======== Page
Forbes Asia: Not long ago, few governments or companies would dream of building large-scale infrastructure in another country. It was seen as being too risky and the timeline for returns too long-term. But in the relative global calm and heightened interconnectivity of the early 21st century, the building of bridges, roads and even entire cities on foreign soil has become standard operating procedure for many powerful nations and big engineering firms, as the international infrastructure development scene crescendos to a proverbial free-for-all.


China is building new cities in Georgia, Egypt, Malaysia and Sri Lanka; a German company built an entirely new town in China; an American company built a state-of-the-art new city from scratch in South Korea; a developer from Abu Dhabi is building a new district in Belgrade; Japan is pumping hundreds of billions of dollars into rail lines, metro systems, bridges and ports in places like India, Bangladesh, the Philippines and Cambodia.


What’s more, as China advances across Asia and Africa with its Belt and Road Initiative, a competitive dynamic has been established as other regional powers appear to be scurrying to land as many big ticket international infrastructure projects as they can -- before China swipes them all up.
But what happens when foreign developers don’t properly take the local governmental processes, culture, business ecosystem, consumer market or even physical terrain into account? What happens when big dreams and solid plans are sabotaged by local competitors? What happens when governments change and the new bosses have little interest in continuing the projects of their predecessors? These questions are not rhetorical; they are painfully being answered with experience all over the emerging markets of the world today.

Hambantota
Billions of dollars worth of Chinese money was pumped into building a new deep sea port, an international airport, a conference centre, a stadium and new highways in a remote area in the south of Sri Lanka. The plan was to construct an entirely new urban centre that would complement Colombo and economically invigorate an underdeveloped part of the country.
================
======== Stored rows
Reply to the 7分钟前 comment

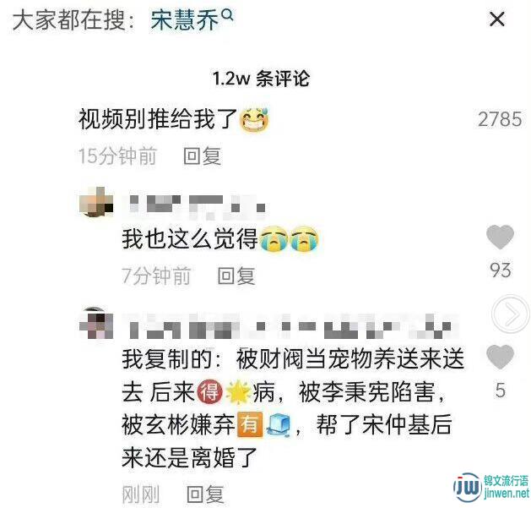click(236, 276)
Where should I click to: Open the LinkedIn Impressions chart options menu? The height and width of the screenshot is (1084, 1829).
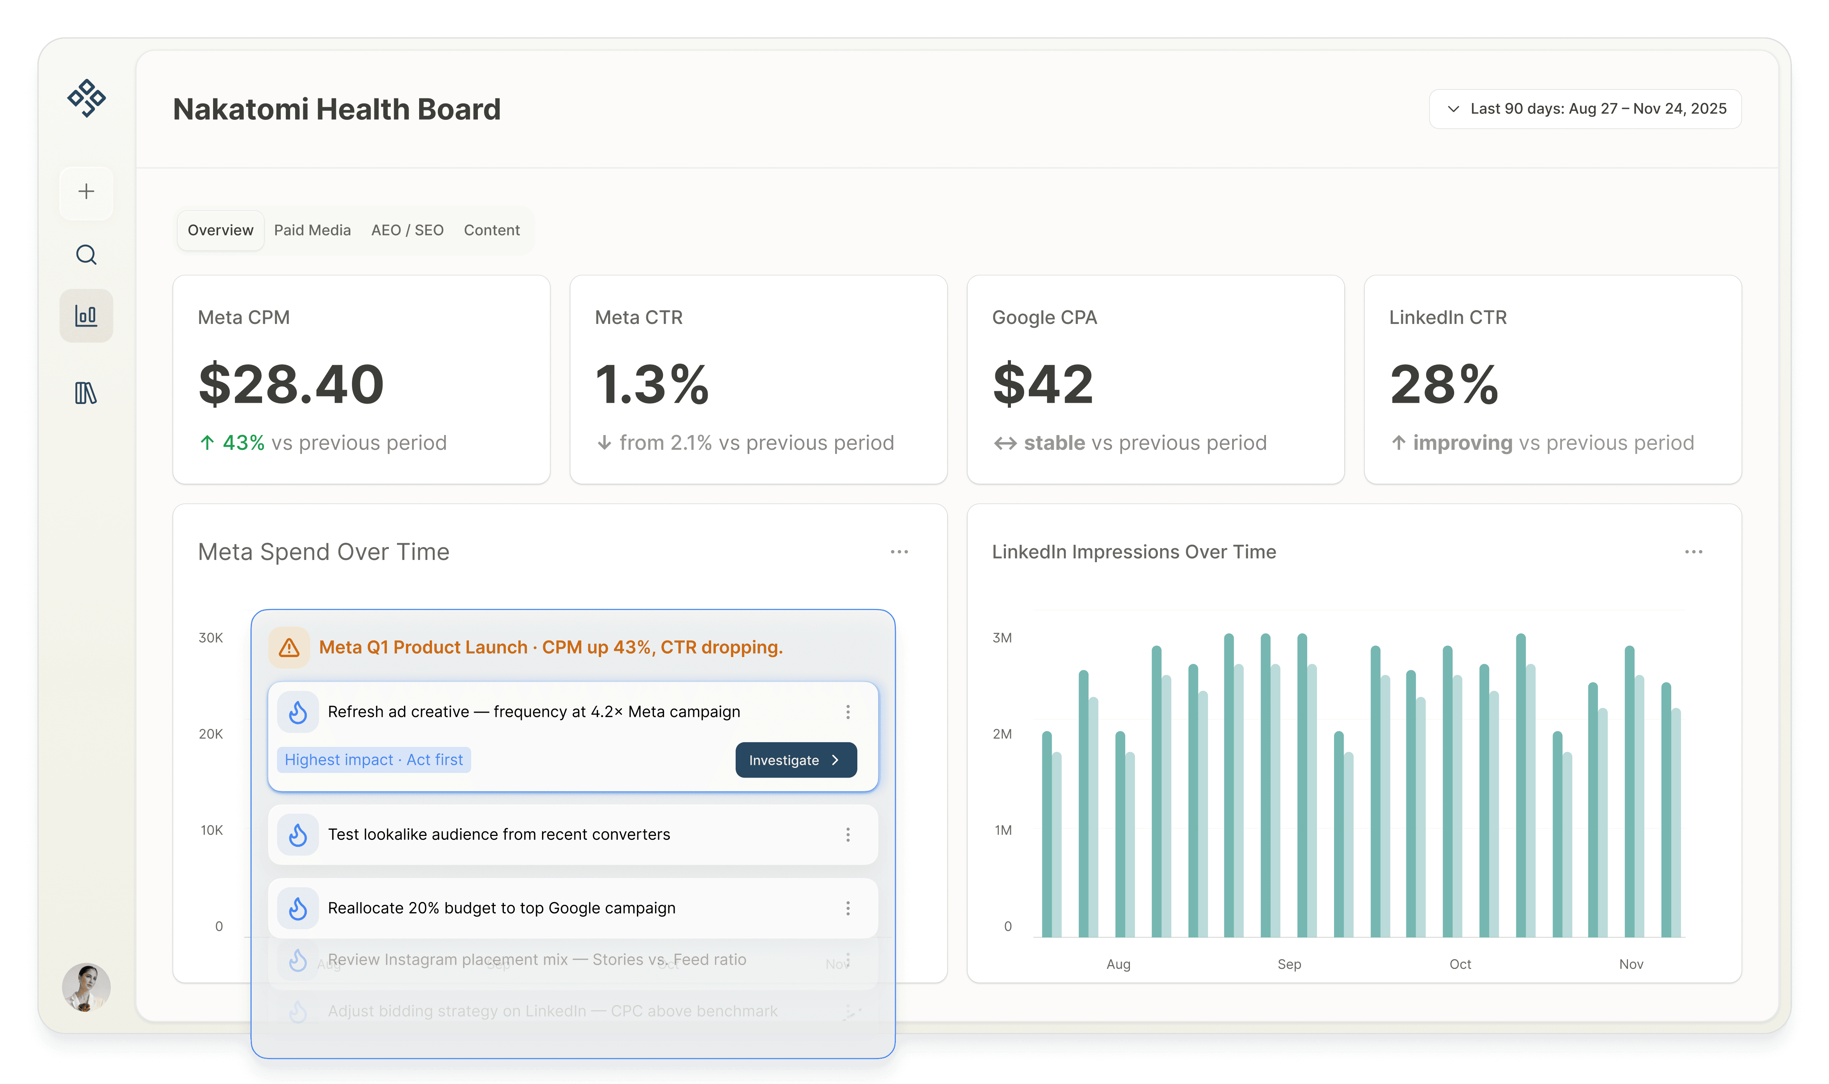click(1694, 551)
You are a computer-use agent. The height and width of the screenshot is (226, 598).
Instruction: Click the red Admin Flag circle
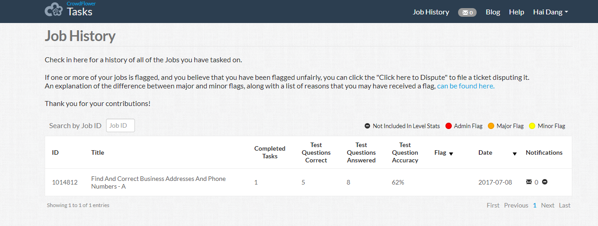pos(449,126)
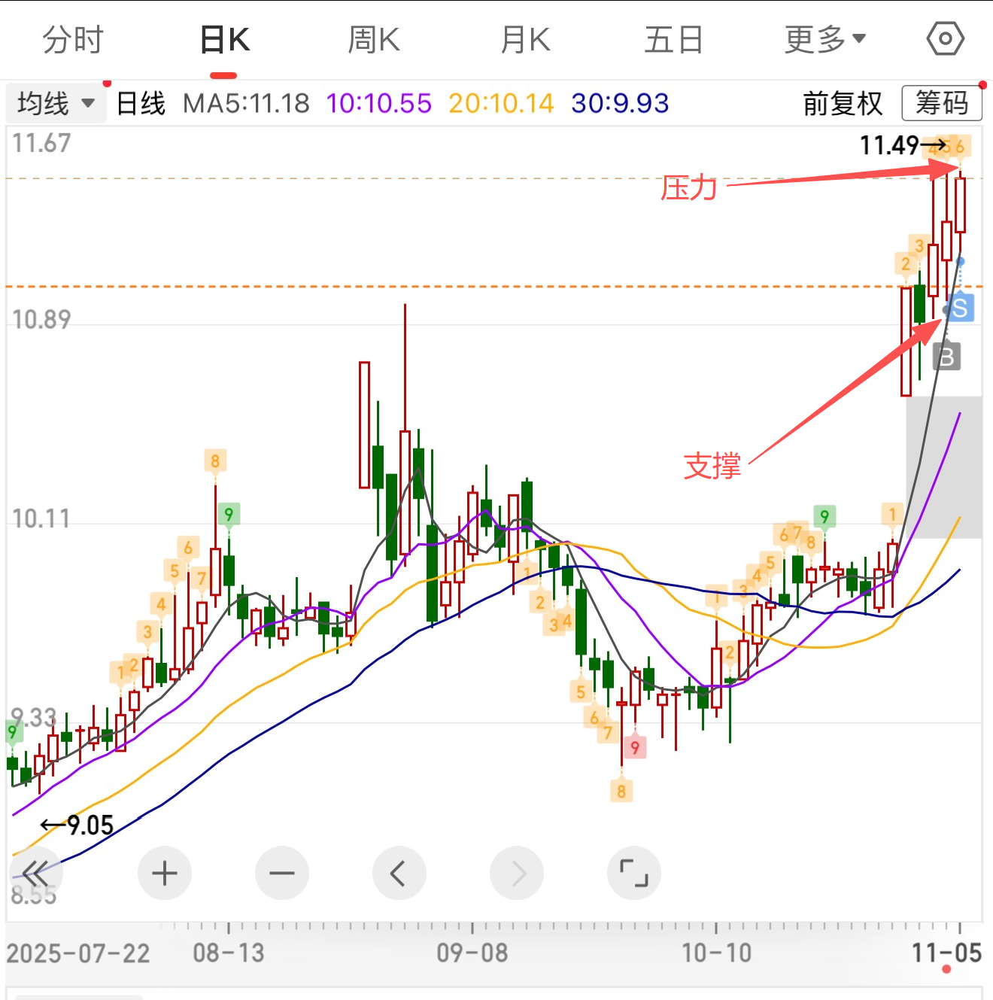Toggle the 筹码 chip distribution button
This screenshot has width=993, height=1000.
tap(941, 103)
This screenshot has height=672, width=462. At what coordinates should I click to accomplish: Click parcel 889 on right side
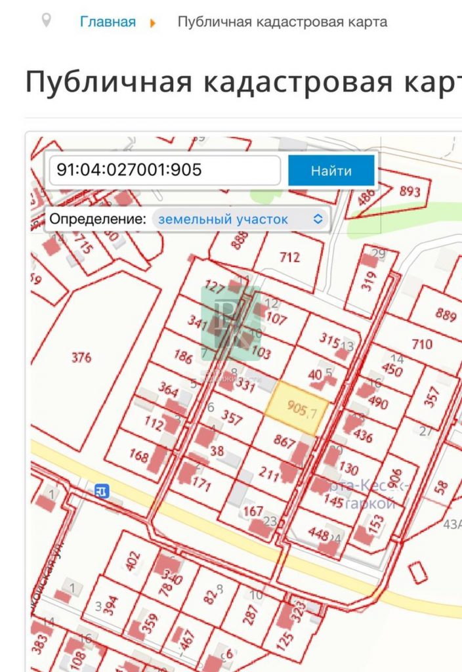[x=446, y=314]
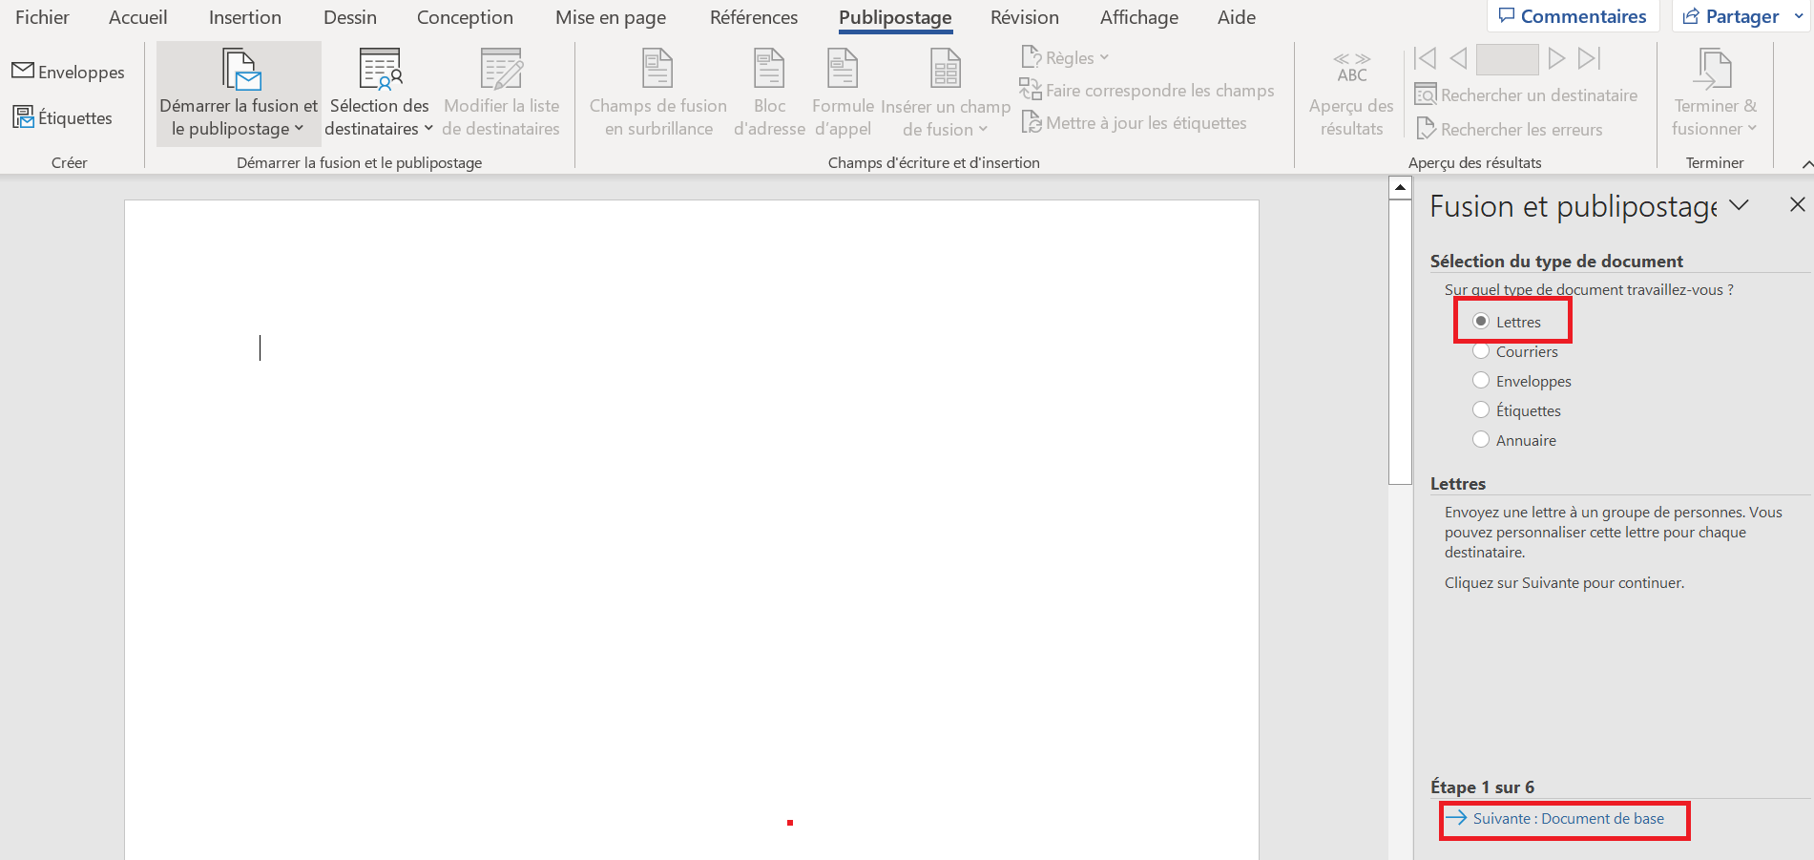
================
_To-do list_
(1) In the article on overseas infrastructure, which city was the new urban center in southern Sri Lanka meant to complement?
(2) Do these statements agree with the article on overseas infrastructure? Answer yes or no for each, quoting the words that decide it. (a) A German company built a new town in China. (b) Japan is building new cities in Egypt. (c) A developer from Abu Dhabi is building a new district in Cairo.
Answer using only the article on overseas infrastructure, not the records.

_Task-by-task answers_
(1) Colombo.

(2)
(a) Yes: "a German company built an entirely new town in China"
(b) No: "China is building new cities in Georgia, Egypt, Malaysia and Sri Lanka"
(c) No: "a developer from Abu Dhabi is building a new district in Belgrade"